Records held in a dataset
Content starts

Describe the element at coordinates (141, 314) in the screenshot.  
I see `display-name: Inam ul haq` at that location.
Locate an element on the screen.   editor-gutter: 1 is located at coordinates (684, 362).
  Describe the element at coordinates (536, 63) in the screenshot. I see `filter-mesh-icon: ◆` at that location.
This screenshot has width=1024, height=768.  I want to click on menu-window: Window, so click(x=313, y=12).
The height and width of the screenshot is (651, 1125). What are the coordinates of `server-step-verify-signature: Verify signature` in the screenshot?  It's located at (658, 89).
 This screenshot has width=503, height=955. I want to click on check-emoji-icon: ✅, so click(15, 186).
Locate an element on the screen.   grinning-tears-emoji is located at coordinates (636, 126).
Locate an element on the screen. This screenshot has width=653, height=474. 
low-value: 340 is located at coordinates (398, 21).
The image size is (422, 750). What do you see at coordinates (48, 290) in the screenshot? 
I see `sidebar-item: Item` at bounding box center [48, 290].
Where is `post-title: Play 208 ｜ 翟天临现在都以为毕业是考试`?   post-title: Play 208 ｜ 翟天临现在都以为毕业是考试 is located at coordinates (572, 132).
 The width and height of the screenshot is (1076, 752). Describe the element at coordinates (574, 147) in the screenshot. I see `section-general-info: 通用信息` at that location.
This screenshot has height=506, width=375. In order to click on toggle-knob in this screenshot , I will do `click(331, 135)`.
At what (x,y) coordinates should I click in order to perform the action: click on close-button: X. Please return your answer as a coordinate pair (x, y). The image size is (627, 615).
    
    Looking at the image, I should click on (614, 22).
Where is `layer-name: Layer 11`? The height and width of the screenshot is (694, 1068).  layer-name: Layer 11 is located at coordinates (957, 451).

Content ends

→ Assignment: Write out all of the lines above word for word, changing nothing.

→ Written response:
Describe the element at coordinates (141, 314) in the screenshot.  
I see `display-name: Inam ul haq` at that location.
Locate an element on the screen.   editor-gutter: 1 is located at coordinates (684, 362).
  Describe the element at coordinates (536, 63) in the screenshot. I see `filter-mesh-icon: ◆` at that location.
This screenshot has width=1024, height=768.  I want to click on menu-window: Window, so click(x=313, y=12).
The height and width of the screenshot is (651, 1125). What are the coordinates of `server-step-verify-signature: Verify signature` in the screenshot?  It's located at (658, 89).
 This screenshot has width=503, height=955. I want to click on check-emoji-icon: ✅, so click(15, 186).
Locate an element on the screen.   grinning-tears-emoji is located at coordinates (636, 126).
Locate an element on the screen. This screenshot has width=653, height=474. 
low-value: 340 is located at coordinates (398, 21).
The image size is (422, 750). What do you see at coordinates (48, 290) in the screenshot? 
I see `sidebar-item: Item` at bounding box center [48, 290].
Where is `post-title: Play 208 ｜ 翟天临现在都以为毕业是考试`?   post-title: Play 208 ｜ 翟天临现在都以为毕业是考试 is located at coordinates (572, 132).
 The width and height of the screenshot is (1076, 752). Describe the element at coordinates (574, 147) in the screenshot. I see `section-general-info: 通用信息` at that location.
This screenshot has height=506, width=375. In order to click on toggle-knob in this screenshot , I will do `click(331, 135)`.
At what (x,y) coordinates should I click in order to perform the action: click on close-button: X. Please return your answer as a coordinate pair (x, y). The image size is (627, 615).
    
    Looking at the image, I should click on (614, 22).
Where is `layer-name: Layer 11`? The height and width of the screenshot is (694, 1068).  layer-name: Layer 11 is located at coordinates (957, 451).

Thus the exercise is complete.